A 38 year old metal worker with a history of hypertension and hyperthyroidism presented with fluctuating fever and sweating, palpitations, tremor of the upper parts of both legs, and diplopia. These symptoms had been present for five days and had started within hours after he had received the last of three vaccinations for tetanus (TE anatoxal berna, contents: 20 LF tetanus toxoid, 2 mg aluminium phosphate, and 0.1 mg thiomersal, Primmed BV, Almere, The Netherlands). These vaccinations were given because of an injury to his right index finger one month before. There was no family history of movement disorders. Physical examination showed profuse sweating, normal consciousness, a temperature of 37.3°C, symmetric rigidity of all four limbs, and a painful tremor in the upper parts of his legs. Muscle strength, tendon reflexes, and sensation were normal.

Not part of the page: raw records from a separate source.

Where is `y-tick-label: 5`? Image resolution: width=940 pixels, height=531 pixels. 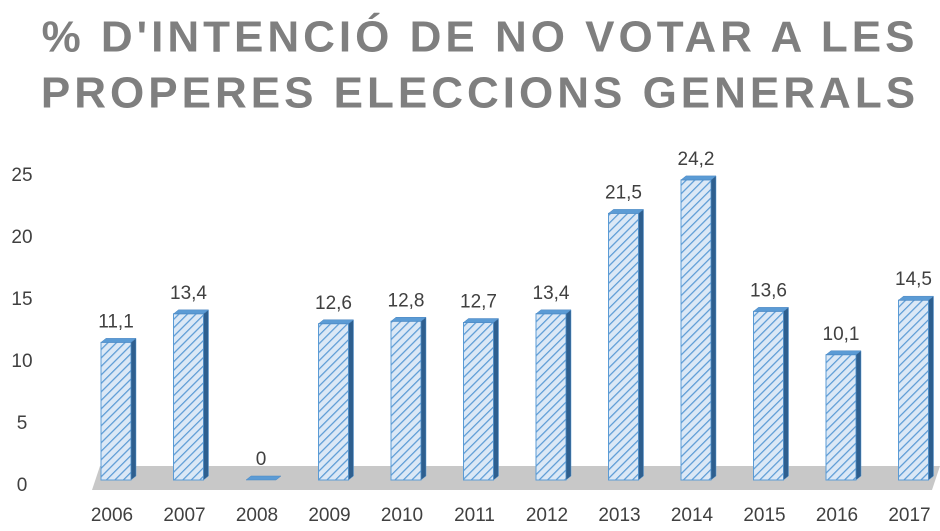 y-tick-label: 5 is located at coordinates (22, 424).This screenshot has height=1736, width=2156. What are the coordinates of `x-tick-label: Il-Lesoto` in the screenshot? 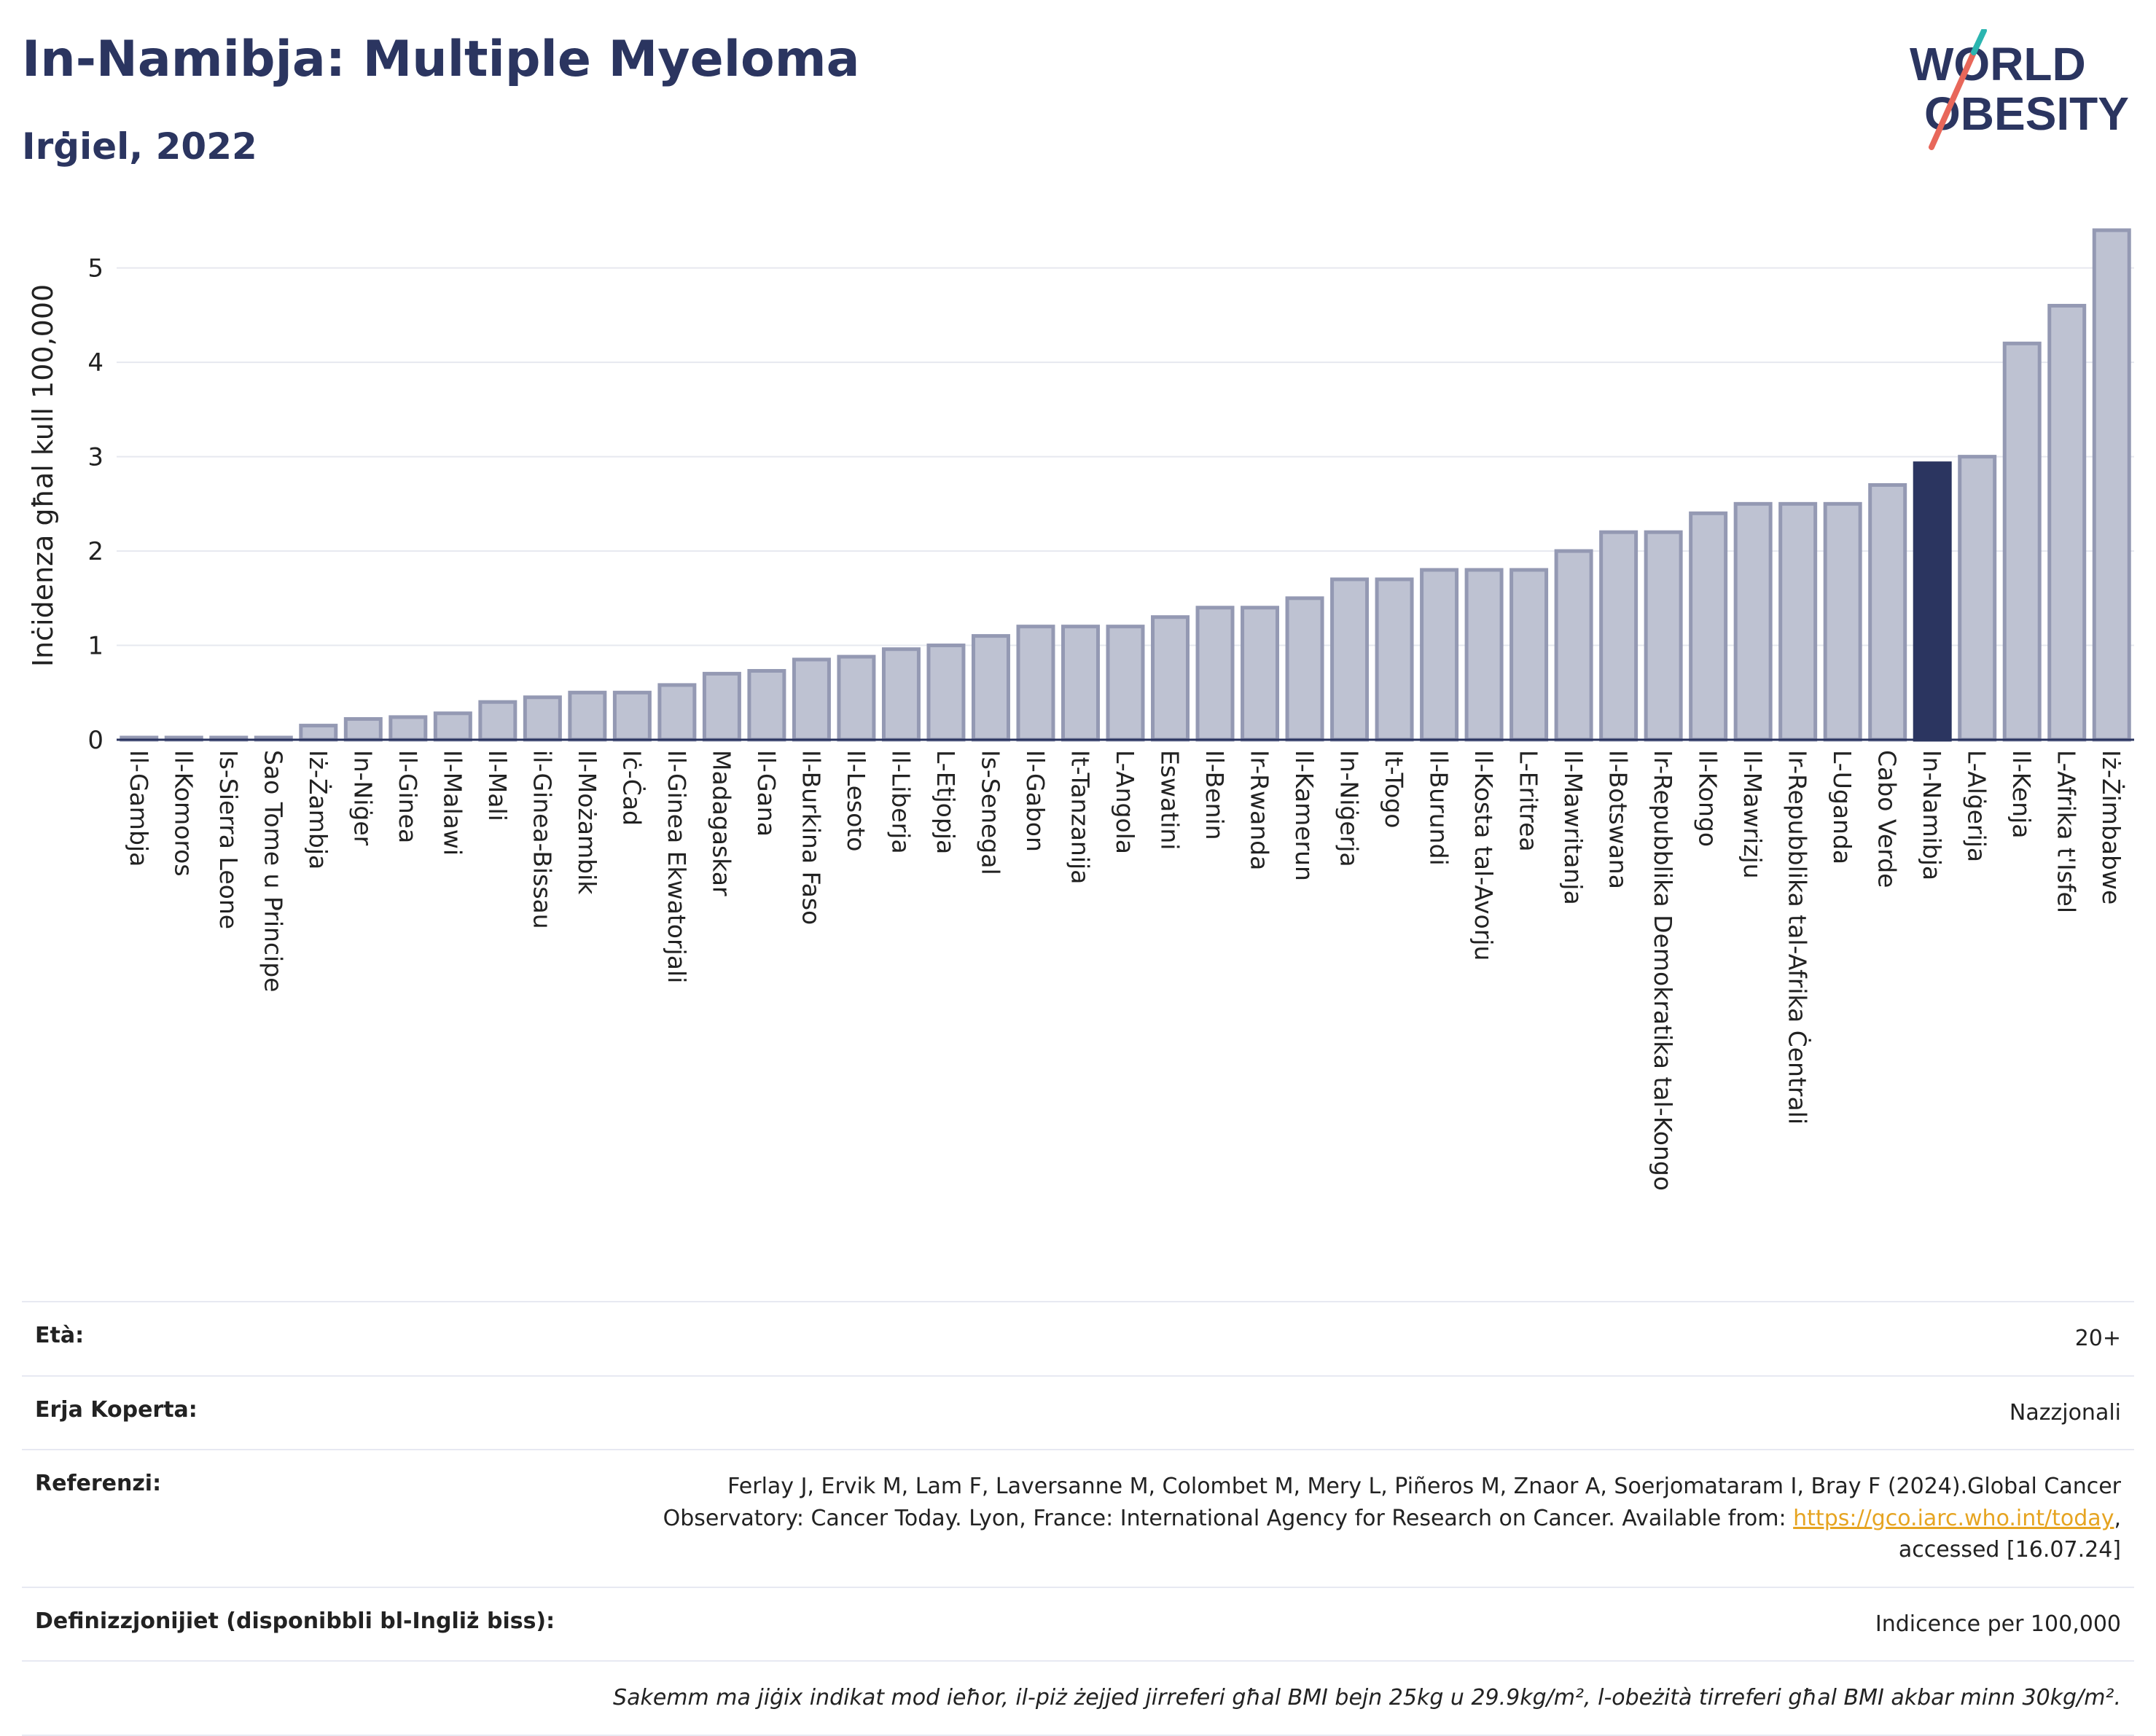 It's located at (856, 801).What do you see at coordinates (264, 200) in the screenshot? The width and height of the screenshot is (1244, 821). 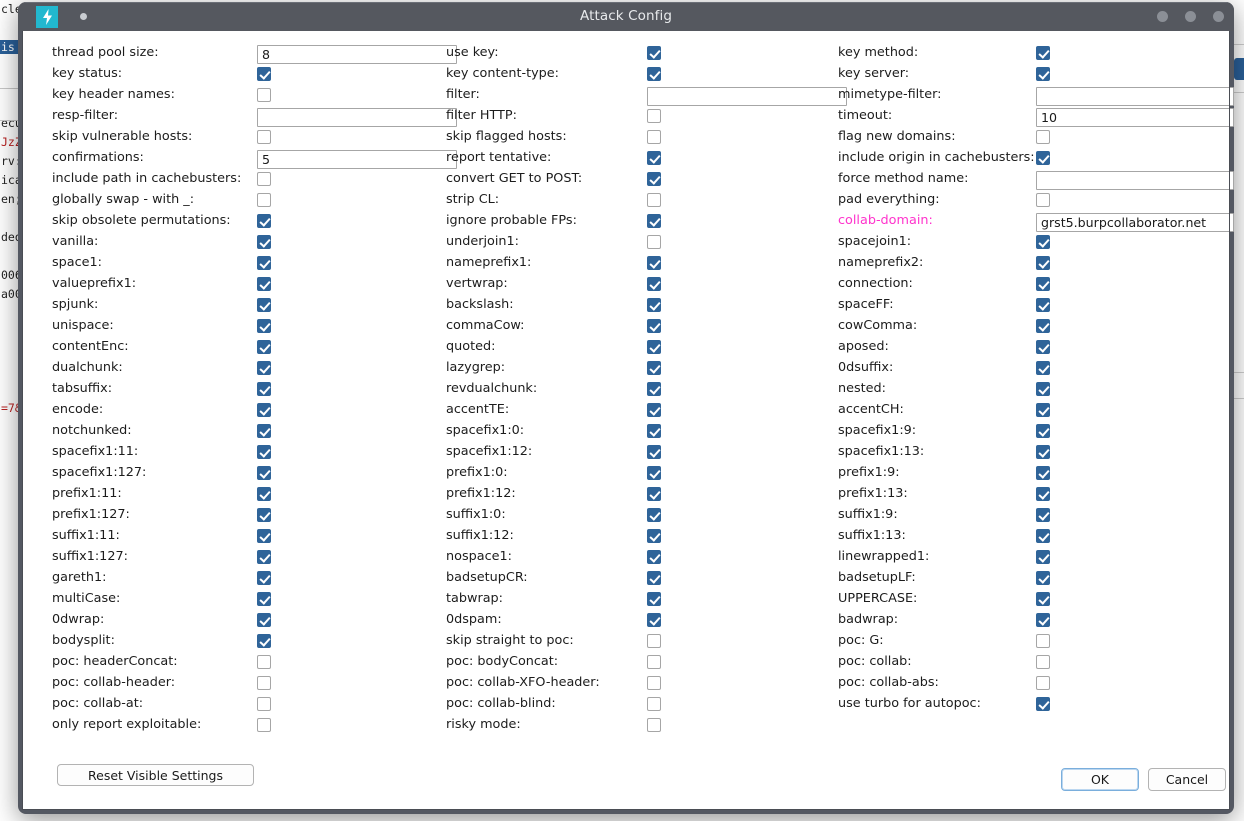 I see `checkbox-globally-swap---with-_` at bounding box center [264, 200].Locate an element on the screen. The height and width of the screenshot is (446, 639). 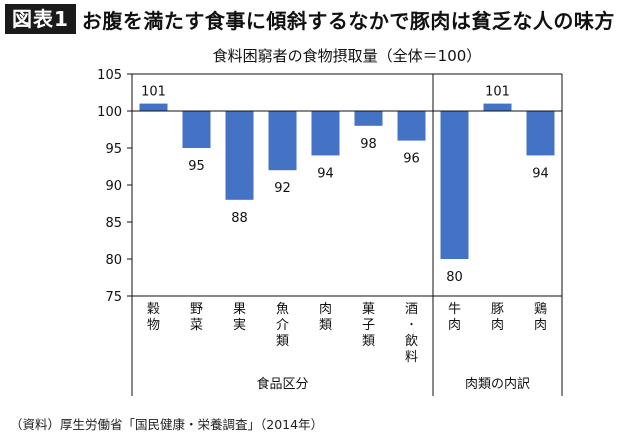
x-tick-label: 穀 is located at coordinates (154, 310).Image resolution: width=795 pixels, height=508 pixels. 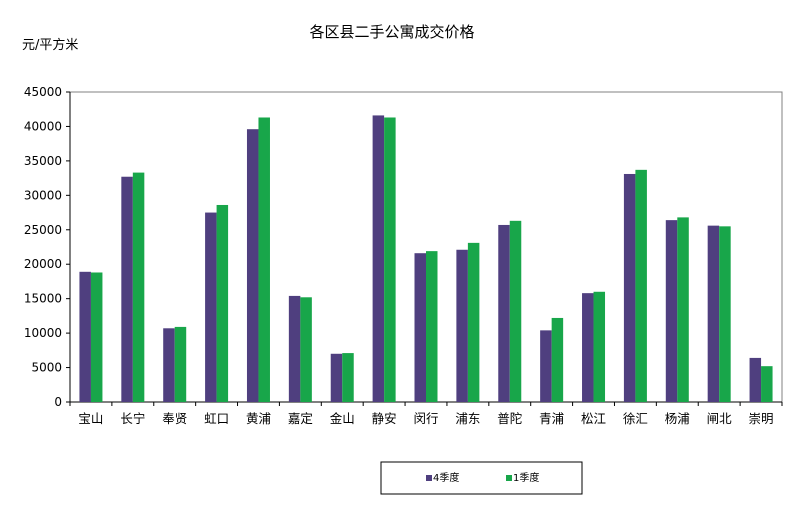 What do you see at coordinates (429, 478) in the screenshot?
I see `legend-swatch-4q` at bounding box center [429, 478]. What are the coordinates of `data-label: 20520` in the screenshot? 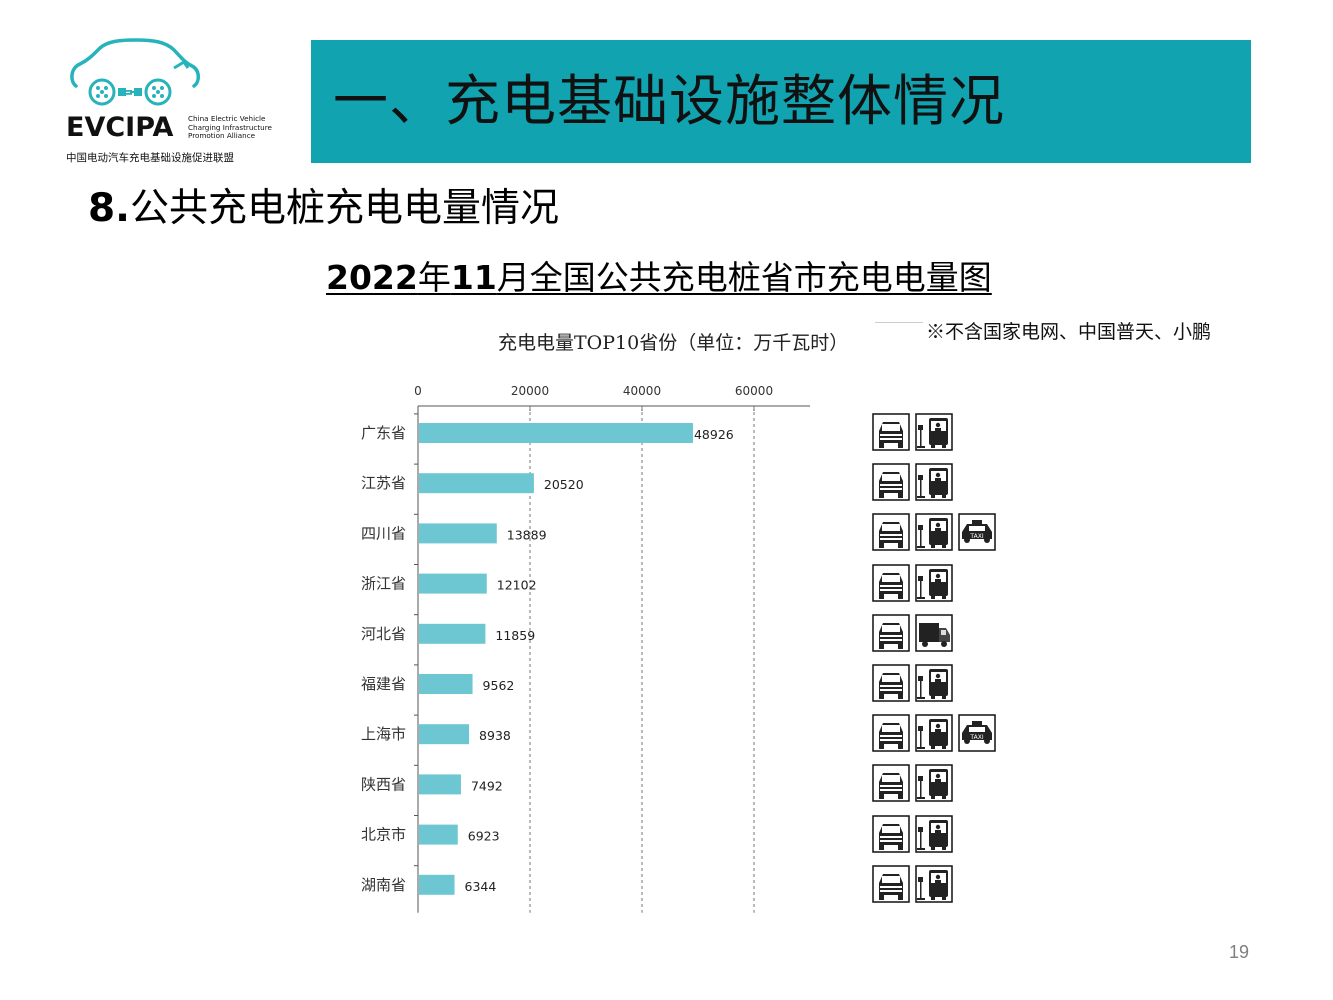 It's located at (564, 484).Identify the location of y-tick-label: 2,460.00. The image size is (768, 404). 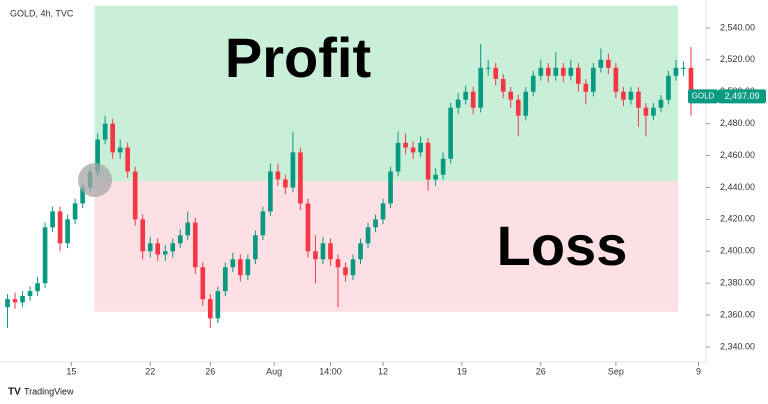
(738, 155).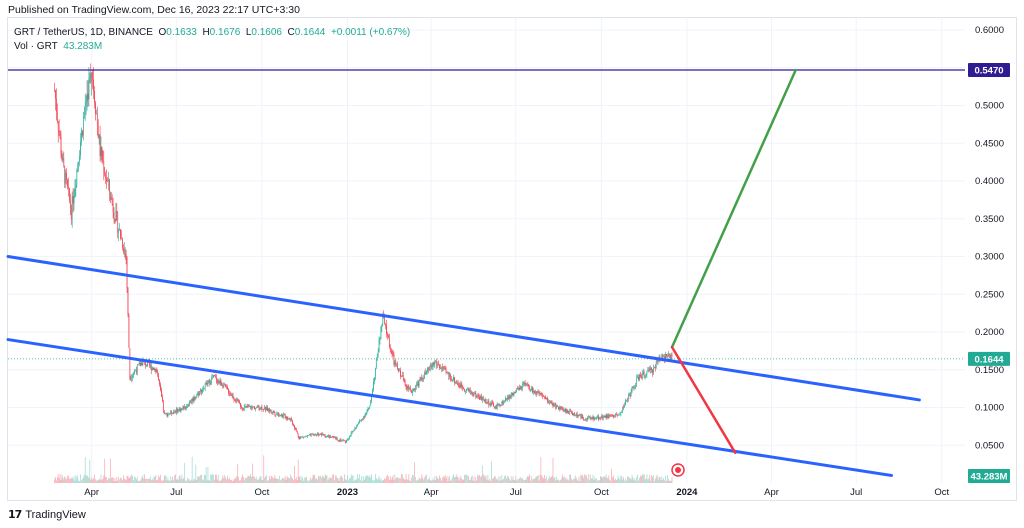 The image size is (1024, 528). What do you see at coordinates (856, 492) in the screenshot?
I see `x-tick-label: Jul` at bounding box center [856, 492].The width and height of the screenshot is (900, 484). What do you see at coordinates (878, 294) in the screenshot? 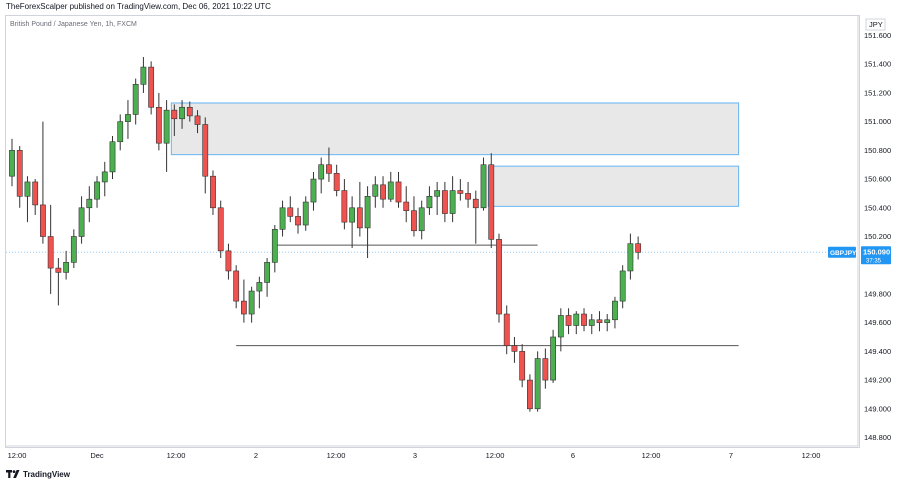
I see `y-tick-label: 149.800` at bounding box center [878, 294].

Within a week he progressed to severe hypokinetic dysarthria, a mask-like face, and a resting tremor of both hands, and he had bradykinesia and generalised rigidity, together with a cogwheel phenomenon in the arms.

Laboratory examination showed a creatine phosphokinase activity of 2682 U/l (normal <190 U/l) and normal blood concentrations of manganese, copper, ceruloplasmin, and carbon monoxide. His CSF showed 50 lymphocytes (normal range 0-3), slightly raised total protein (0.54 g/l; normal range 0.15-0.45 g/l), normal IgG index (0.43; normal <0.66), and negative serological tests on Epstein-Barr virus, herpes zoster virus, herpes simplex virus, syphilis, Borrelia burgdorferi, and Mycoplasma pneumoniae. Brain MRI was normal. Single photon emission computed tomography (SPECT) with¹²³I-iodobenzamide (IBZM), specifically binding to the cerebral dopamine receptor (D2), showed a decreased ganglia:cortex ratio, indicating a postsynaptic disorder. Nevertheless, biperidine, levodopa and carbidopa, and pergolide were prescribed, resulting in gradual but impressive clinical improvement within several weeks.

The clinical syndrome was unclear during the first few days after admission, but gradually developed into a hypokinetic rigid syndrome with resting tremor, generalised bradykinesia, and rigidity. This responded well to treatment with levodopa/carbidopa and a dopamine agonist.

Possible causes of a rapidly progressive form of parkinsonism are encephalitis, intoxication, head trauma, tumour, ischaemia, or hydrocephalus.1 Imaging studies showed no abnormalities, thereby excluding the last three possible causes. Repeated history taking failed to disclose head trauma. The profession of the patient might suggest poisoning, but blood concentrations of manganese and copper were normal. The CSF showed mild pleiocytosis, but serological testing for various specific microorganisms did not show any recent infection. Radionuclide imaging showed a pattern similar to that seen in progressive supranuclear palsy or multiple system atrophy.2

The sequence of events strongly suggests a relation between the vaccination and the neurological syndrome, although the causal nature is difficult to prove.3 To our knowledge, there are no reports of parkinsonism after tetanus immunisation. Alves et al reported a 5 year old boy who developed a postencephalitic rigid akinetic syndrome 15 days after vaccination for measles with live attenuated virus. Again, cause and effect remained open for debate.4 5

The tetanus vaccine used in our patient does not contain any living microorganisms. However, repeated injections with the tetanus toxoid might have caused hypersensitivity, and also an immunological cross reaction of antibodies with neuronal tissue directly after the last injection. This might also explain the pleiocytosis and raised protein and IgG content in CSF. The alternative explanation is that one of the substances in the vaccine vehicle, thiomersal or aluminiumphosphate, had a neurotoxic effect.

Although we are aware that a causal relation between the vaccine and the hypokinetic rigid syndrome is far from established, we have no better explanation. We wish to record the patient history as a reference, in case analogous patients might be seen in the future.